Task requirements.
a: Copy from the message, word for word, the part that opens with the words containing "On 21 Feb 2017, at" and closes with "27th August 2015).".
b: Answer these questions using the message:
(i) In what month and year did Holger make a study showing the path-name inconsistencies?
(ii) Which slide of the Rivet tutorial does the quoted 2014 email refer to, and where and on what date was that tutorial given?
(iii) On what date was the email sent in which Andy agreed with the decision about the YODA export of multidimensional tables?

##### Text

[Rivet] Hepdata numbering

WATT, GRAEME graeme.watt at durham.ac.uk
Wed Feb 22 00:12:32 GMT 2017

Previous message: [Rivet] Hepdata numbering
Next message: [Rivet] Hepdata numbering
Messages sorted by: [ date ] [ thread ] [ subject ] [ author ]

Dear Andy,

The change to the YODA export of multidimensional tables from the new HEPData site is a secondary issue, which has no practical consequences for existing Rivet analyses as far as I know. The wider issue is the inconsistency of path names in YODA files included in Rivet analysis (where people often choose their own ‘x’ and ‘y’ values) and YODA files exported from the old HepData site (where the ‘x’ and ‘y’ values are the number of the axes within a table, usually 01). I see from the Rivet mailing list that Holger made a study showing these inconsistencies last October: https://www.hepforge.org/lists-archive/rivet/2016-October/007318.html

I think it should be part of the validation procedure for a new Rivet analysis that the YODA file matches the HepData/HEPData export. I would like to keep the automatic path names on the HEPData side, so that custom path names would need to be handled on the Rivet side. Allowing an override in the HEPData input file for new records would not fix the inconsistencies with existing records. These are not new issues and I’ve raised them with you (and Holger) at various points in the last few years, e.g. from an email to you in 2014:

---

On 9 Jun 2014, at 11:09, Graeme Watt <Graeme.Watt at durham.ac.uk<mailto:Graeme.Watt at durham.ac.uk>> wrote:

However, I'm a bit uncomfortable about writing a path that doesn't
correspond to the internal HepData IDs. Could this be better handled on
the Rivet side? For example, if a mapping between the HepData histogram
names and the Rivet histogram names was specified in the Rivet analysis,
then calling _hist1 = bookHisto1D(toHepDataIndices("d03-x01-y01")) would
be equivalent to _hist1 = bookHisto1D("d02-x01-y01"), where
"toHepDataIndices" is a function giving the mapping. Here, I'm looking
at slide 35 of your Rivet tutorial given at CERN on 21st November 2013.
Of course, such a mapping could just be left to the user and that might
be the best solution.

—

Best regards,
Graeme

On 21 Feb 2017, at 20:30, Andy Buckley <andy.buckley at cern.ch<mailto:andy.buckley at cern.ch>> wrote:

On 16/02/17 12:18, Graeme Watt wrote:
Dear All,

This was a conscious decision to improve the YODA export of
multidimensional tables, so that we now write the appropriate YODA
object for the number of independent variables, rather than always a
Scatter2D object:

https://github.com/HEPData/hepdata-converter/issues/5#issuecomment-135375309

I checked with Andy that he agreed with this decision (in an email sent
on 27th August 2015).

##########
##### Dataset section

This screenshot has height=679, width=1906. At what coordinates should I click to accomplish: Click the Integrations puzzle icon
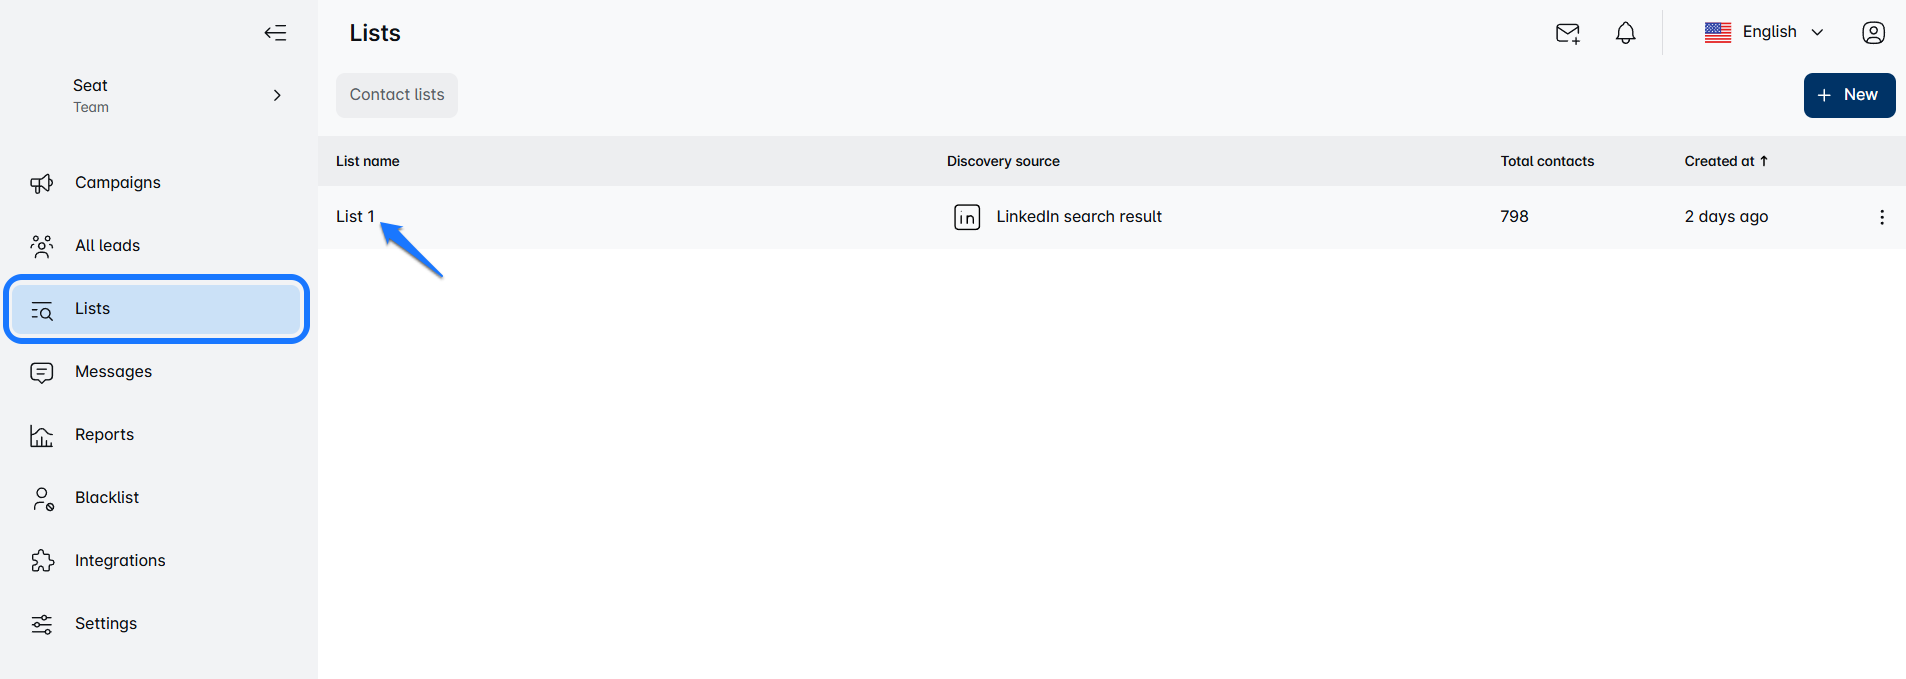[x=42, y=561]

##########

Solved problems.
a:
On 21 Feb 2017, at 20:30, Andy Buckley <andy.buckley at cern.ch<mailto:andy.buckley at cern.ch>> wrote:

On 16/02/17 12:18, Graeme Watt wrote:
Dear All,

This was a conscious decision to improve the YODA export of
multidimensional tables, so that we now write the appropriate YODA
object for the number of independent variables, rather than always a
Scatter2D object:

https://github.com/HEPData/hepdata-converter/issues/5#issuecomment-135375309

I checked with Andy that he agreed with this decision (in an email sent
on 27th August 2015).

b:
(i) October 2016.
(ii) Slide 35, from the tutorial given at CERN on 21st November 2013.
(iii) 27th August 2015.